Berger, J. & Fitzsimmons, G. (2008). Dogs on the street, Pumas on your feet: how cues
in the environment influence product evaluation and choice. Journal of Marketing
Research, 45, 1-14.
The authors find that products are more accessible, evaluated more favorably, and chosen more
frequently when the surrounding environment contains more perceptually or conceptually related
cues. More frequent exposure to perceptually or conceptually related cues increases product
accessibility and makes the product easier to process. These results support the hypothesis that
conceptual priming effects can have a strong impact on real-world consumer judgments.
Introduction
In this article, we examine how repeated incidental exposure to features of the everyday
environment can influence product evaluation and choice. We hypothesize that exposure to
environmental cues repeatedly “prime” perceptually or conceptually related product representations
in memory. In turn, the resultant ease of processing the product representation can cause increases
in product evaluation, purchase likelihood, and choice.
First, we examine whether consumers whose environments contain more perceptually or
conceptually related cues evaluate products more positively and choose them more often.
Second, we examine the role of frequency of cue exposure in priming, hypothesizing that increased
exposure frequency leads to increases in evaluations of related products.

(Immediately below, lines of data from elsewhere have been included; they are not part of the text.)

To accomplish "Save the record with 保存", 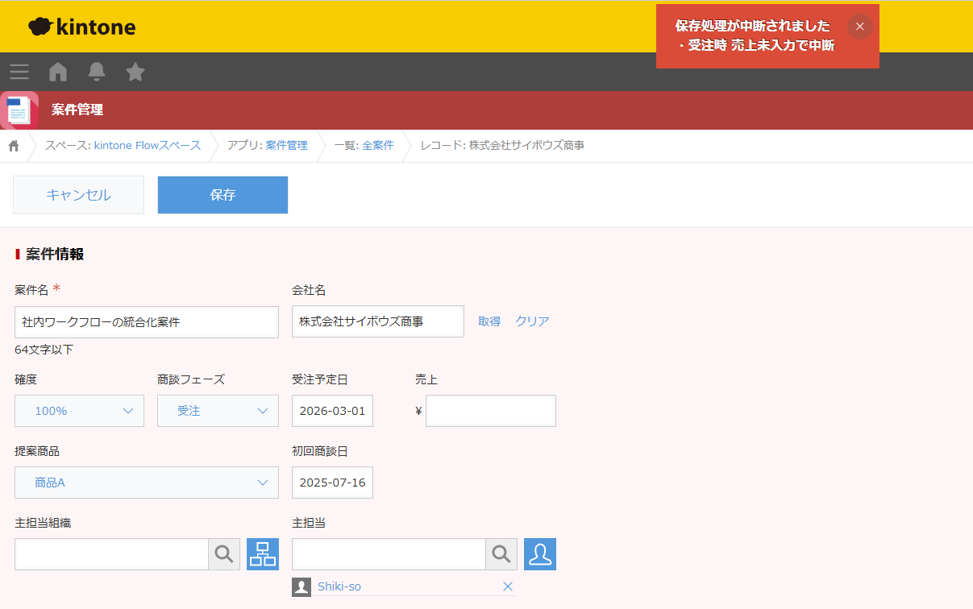I will point(222,194).
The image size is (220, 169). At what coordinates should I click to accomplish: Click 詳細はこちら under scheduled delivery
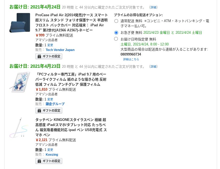131,59
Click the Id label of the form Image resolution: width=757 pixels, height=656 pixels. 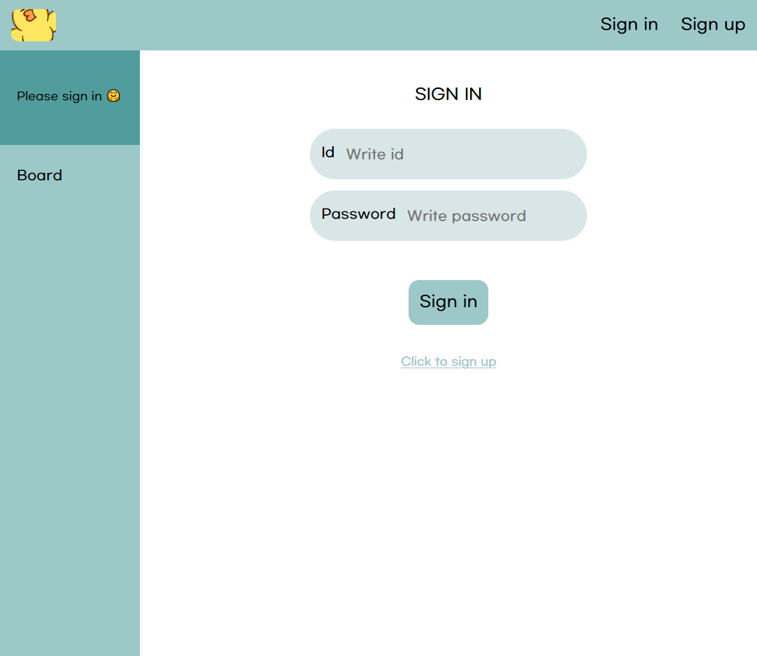click(327, 153)
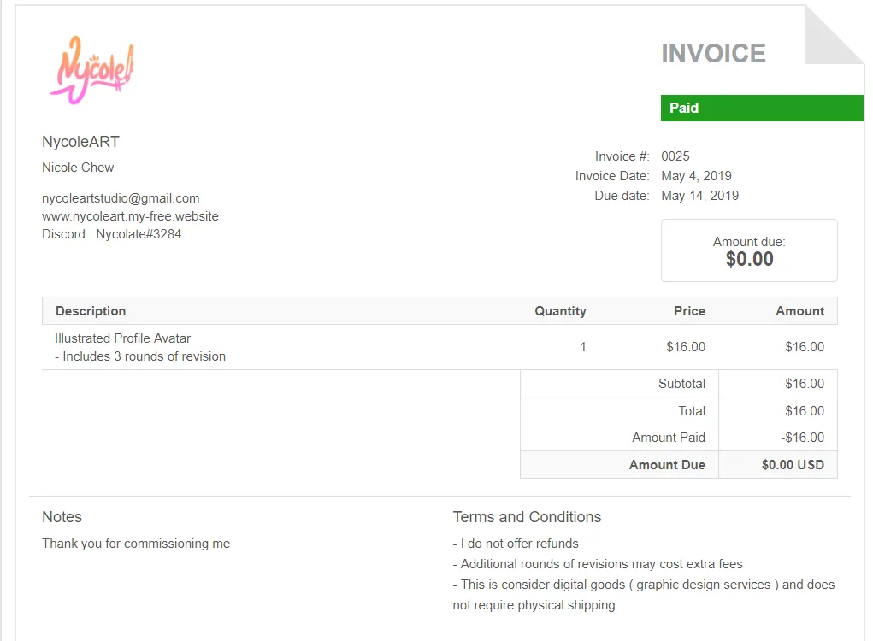Image resolution: width=873 pixels, height=641 pixels.
Task: Select the invoice number 0025
Action: coord(675,156)
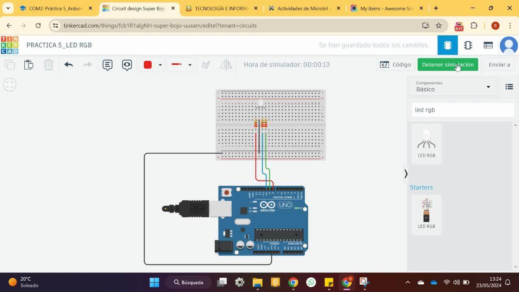The width and height of the screenshot is (519, 292).
Task: Click the undo arrow icon
Action: pos(69,64)
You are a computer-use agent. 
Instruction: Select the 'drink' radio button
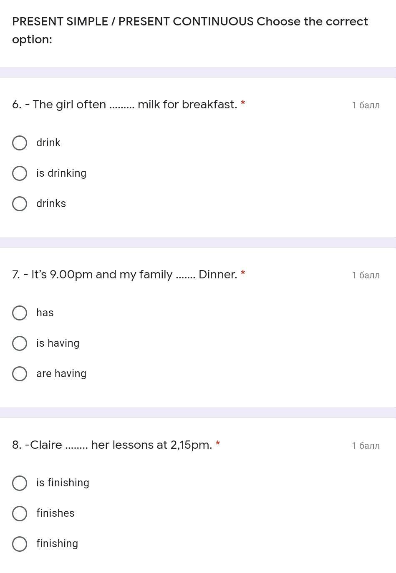pos(20,143)
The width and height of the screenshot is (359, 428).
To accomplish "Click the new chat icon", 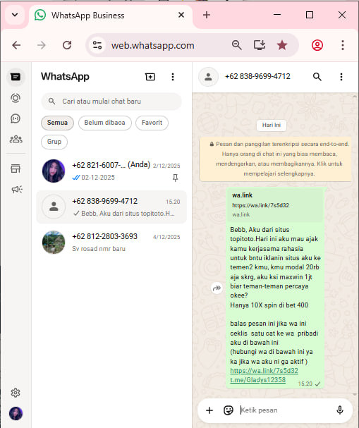I will (x=150, y=77).
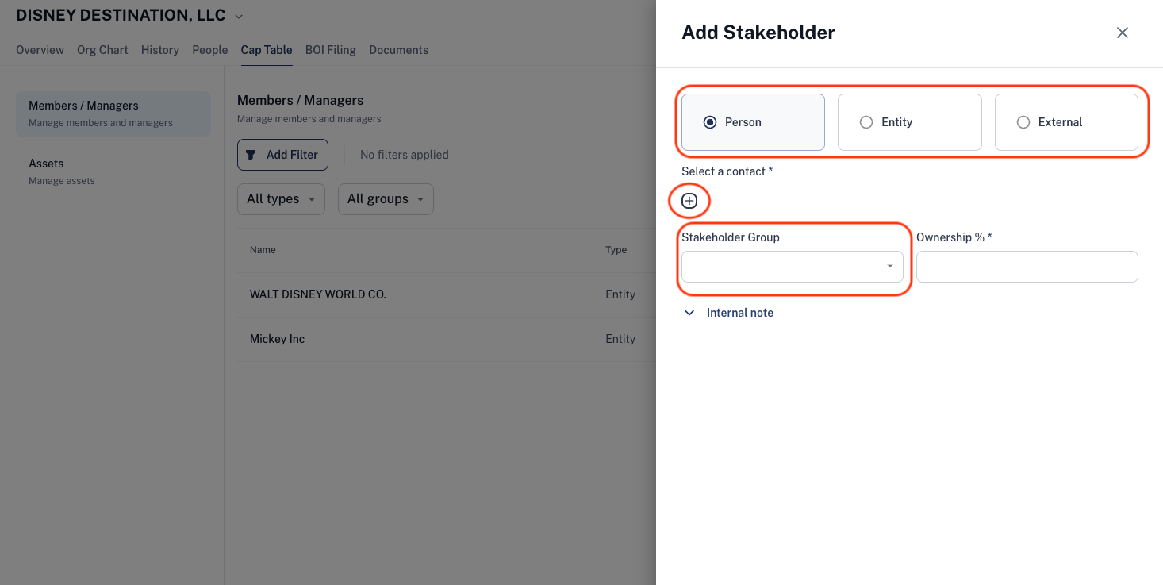The height and width of the screenshot is (585, 1163).
Task: Select Members / Managers in the sidebar
Action: (x=113, y=114)
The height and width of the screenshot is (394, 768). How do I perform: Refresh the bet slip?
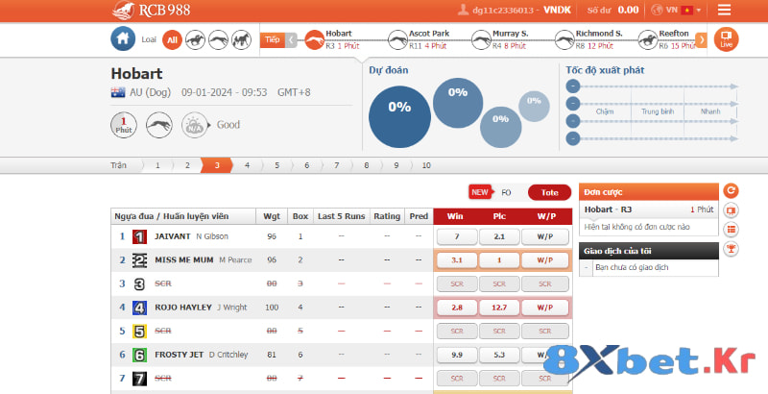pos(732,190)
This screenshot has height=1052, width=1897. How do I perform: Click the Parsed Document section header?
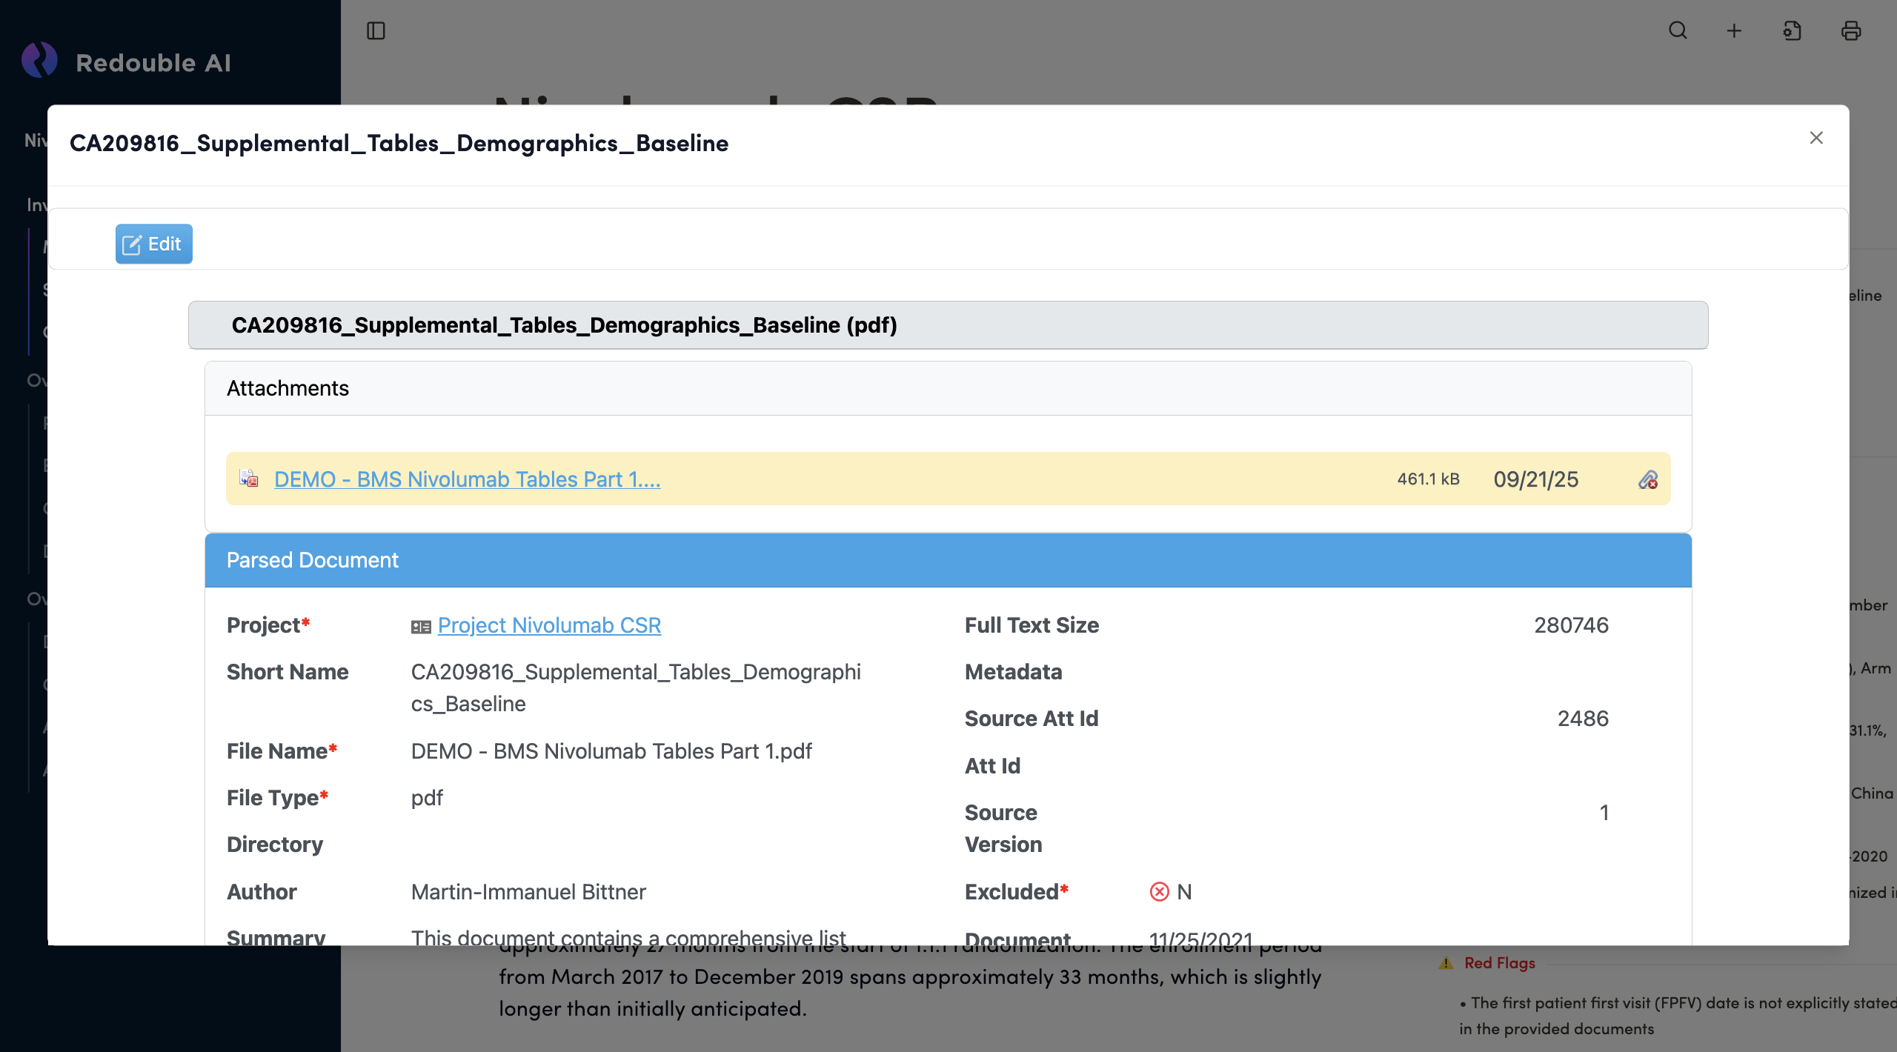click(948, 560)
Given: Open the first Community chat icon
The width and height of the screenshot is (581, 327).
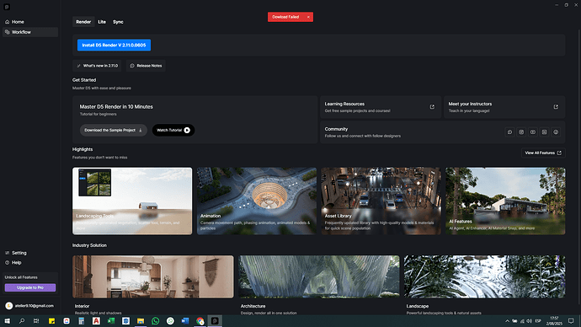Looking at the screenshot, I should coord(510,132).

We also pursue several smaller objectives that contribute to the understanding of priming effects in
consumer environments. We examine whether such effects can arise through newly constructed
links between previously unrelated constructs (in addition to well-learned semantic links), whether
they occur for familiar brands (or only unfamiliar brands), and whether they can occur outside
conscious awareness.
Theoretical background
When concepts are activated through direct exposure, they are known to affect judgment and
decision making. People prefer objects they have previously encountered, but can similar effects
emerge for objects related to those that were previously encountered? Situational cues or primes
can automatically activate associated representations in memory, leading them to become more
accessible. Although most studies have focused on direct exposure, research also suggests that
product choice and evaluations can be influenced by exposure to perceptually or conceptually
related stimuli. Such findings are driven by increases in conceptual fluency that arise from exposure
to the predictive context. According to the discrepancy-attribution hypothesis, such processing ease
positively influences judgment only when the fluency is unexpected. So, indirect
exposure/conceptual priming (in contrast to direct exposure) may be especially likely to produce
positive judgments, because people are unlikely to attribute the fluency to exposure to a seemingly
irrelevant object.
Current research
The current research investigates the impact of incidental exposure to everyday environmental cues
on product evaluation and choice.
H1: Products are more accessible when consumers are frequently exposed to real-world stimuli with
perceptual or conceptual links to those products.
H2: Products are more likely to be chosen if consumers are frequently exposed to real-world stimuli
with perceptual or conceptual links to those products.